Australia hit by China’s lack of rule of law

AUSTRALIA is now on the receiving end of one of the great ironies of recent Chinese history. The Chinese regime is desperate to stay in power and to do that it needs to keep control and avoid unrest, turbulence and uncertainty.

After the disruptive and violent Cultural Revolution and with the Gang of Four in jail, China turned to economic reform in the late 1970s. The masses had to have economic improvement to avoid turbulence.

Chinese leaders thought they could achieve this with the Communist Party remaining in power. Apart from a close run thing with Tiananmen Square in 1989, that has happened. But it is again wearing thin.

As with the Soviet Union it is not so much a struggle between capitalism and communism, but a struggle between the rule of law and the rule of men – a struggle between the rule of laws made by freely elected representatives and the rule of men in power.

In the past 25 years, China has passed a lot of laws respecting property rights and human rights and even rights to sue local governments. The trouble is those laws have often been ignored and the judiciary often corrupt, incompetent or untrained – too many ex-cops and security men on the bench. Judges are appointed by the Communist Party, so there is no independence and therefore no confidence in the judiciary. Local officials routinely refuse to accept documents to begin legal processes and there is no redress.

Sure, there has been quite an improvement since the grim days of Maoist totalitarianism. Certainly, litigation between citizens has become fairer.

But not much progress has been made for people suing the state at least at local level (for forced abortions, contamination, unsafe products, land seizure and so on) or for the state taking action against people using the criminal law (harsh penalties, prosecution for mere non-violent dissent and so on).

One side thought reform from within was possible – if only you could get past the local corrupt officials you would get justice from the good people at the top. The other thought that that was a hang up from Confucian thinking – that you could appeal to the Emperor for justice – and only wholesale change could bring justice.

Either way, at the top (and obviously there are mixed voices at the top) it seems resistance to the rule of law has been growing in the past four or five years.

Herein lies the irony. As the west found with the Enlightenment and growing democracy, the rule of law, whether via a code or by the doctrine of precedent, brought stability. People knew where they stood. They did not have to second-guess the whims of capricious rulers. Further, people could go to law, rather than violence, to resolve disputes.

Chinese leaders have wrongly imagined they can apply the rule of law to commercial arrangements between citizens without having to worry about the rule of law between the state and the citizen.

But if there is no legal redress for resumed land and other forms of minority persecution, people are going to turn to violence.

And now we have a blurring of commercial and human rights law. If commercial people like Stern Hu get locked up without charge for months, merchants will become more wary.
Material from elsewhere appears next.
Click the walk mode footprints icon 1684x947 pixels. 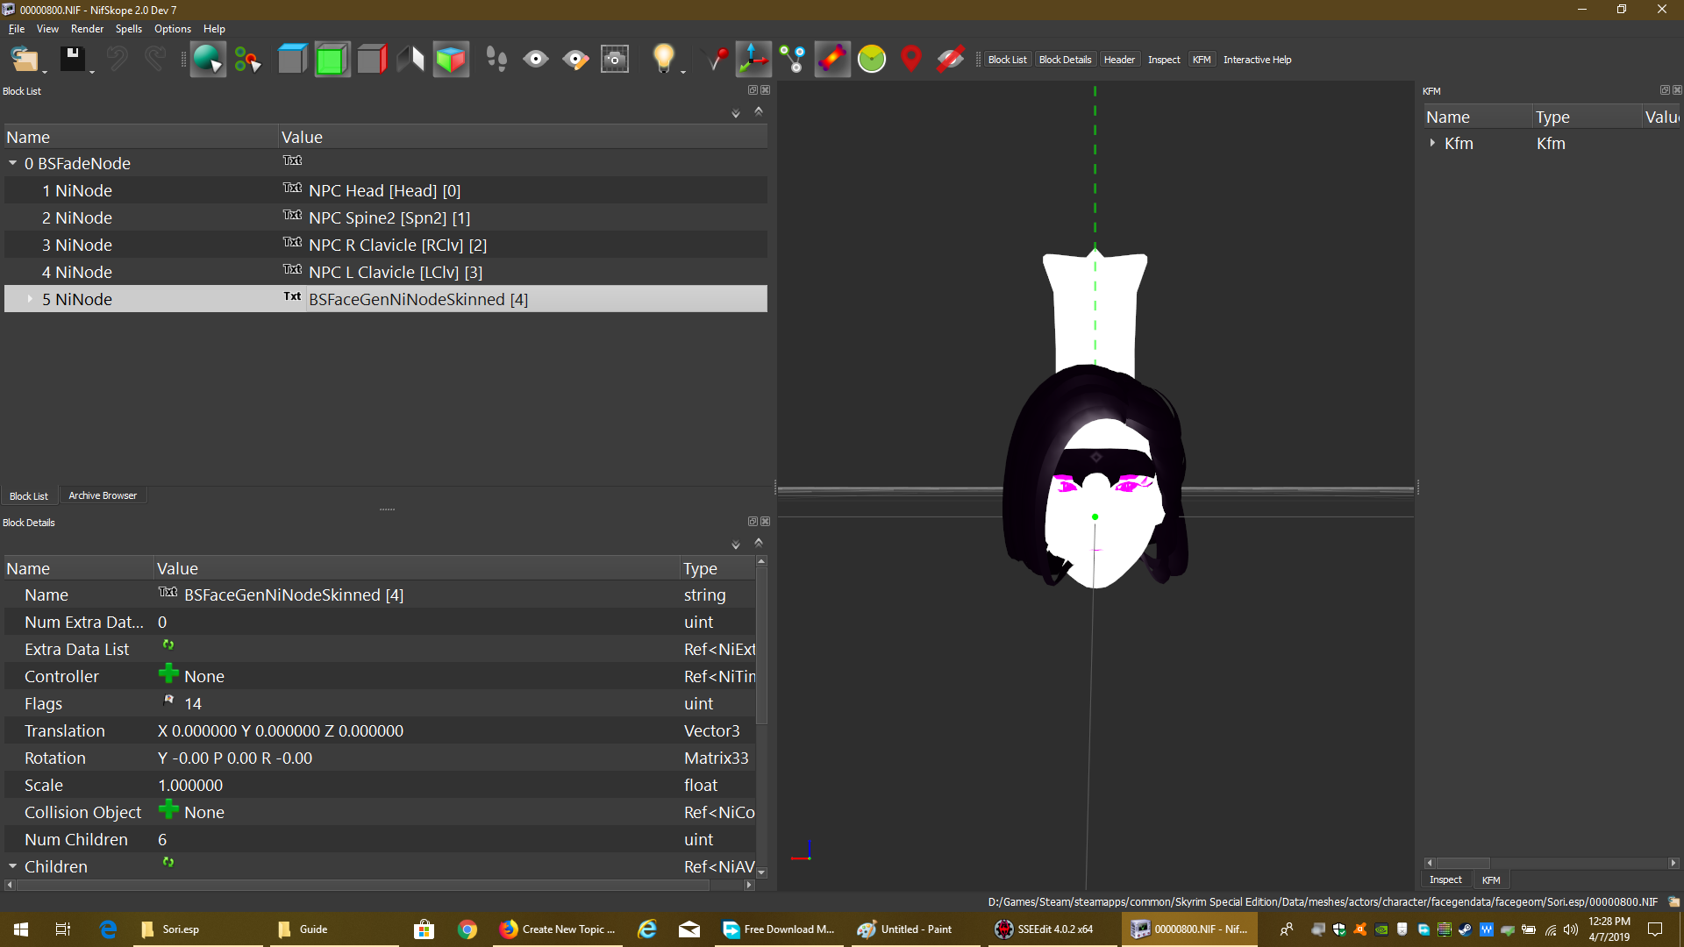496,60
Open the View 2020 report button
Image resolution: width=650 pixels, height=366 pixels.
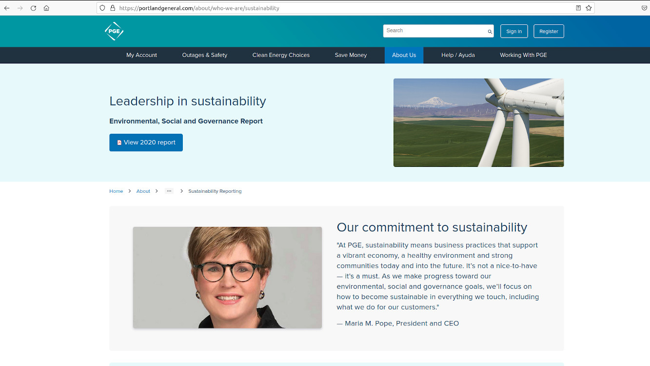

(Incidentally, Australia should be careful that its anti-terrorism laws that allow for long periods of detention without charge do not leave us open to a accusation of hypocrisy.) Obviously trade will continue with China, but other things being equal, merchants will prefer to deal with rule-of-law states rather than non-rule-of-law states.

If Japan and India are offering the same price as China, you would deal with the former because their rule of law provides some certainty, even if not perfect. To the extent that that threatens Chinese economic progress it will hurt its people and contribute to unrest.

Australia has a large trade in international studies. This week the Chinese Communist Party newspaper and other state-backed newspapers questioned why it – and the iron ore and tourism trade — should not be boycotted because Australia had the temerity to allow exile Uighur leader Rebiya Kadeer a visa. The trade can be turned off capriciously by a state ruled by men, not law.

It could not happen in India. Indian students with a visa have a legal right to travel to Australia and the Government cannot stop them. The rule of law applies.

The more those in the Chinese leadership resist the rule of law, the less stable and prosperous their country will become.

Australia should be wary of putting too many eggs in the Chinese basket. It is one thing for economic conditions to cause trade disruptions, it is quite another to get yourself into a position where you are vulnerable to arbitrary political decisions with no redress.

Of their nature, relations with non-rule-of-law states are bound to be erratic because human whim plays a much greater role in those states.

Karl Marx got it wrong. He talked about the internal contradictions of capitalism leading to its collapse heralding a world of communism. In truth, though, it is totalitarian communism that has the internal contradictions and the seeds of its own collapse.

As we saw in the Soviet Union and will see in China those societies are doomed either way. Either they adopt the rule of law which in effect ends totalitarian communism or they fail to adopt the rule of law and that form of government becomes unstable and it is only a matter of time before it collapses. Let’s hope it is sooner and less bloody than later and more bloody.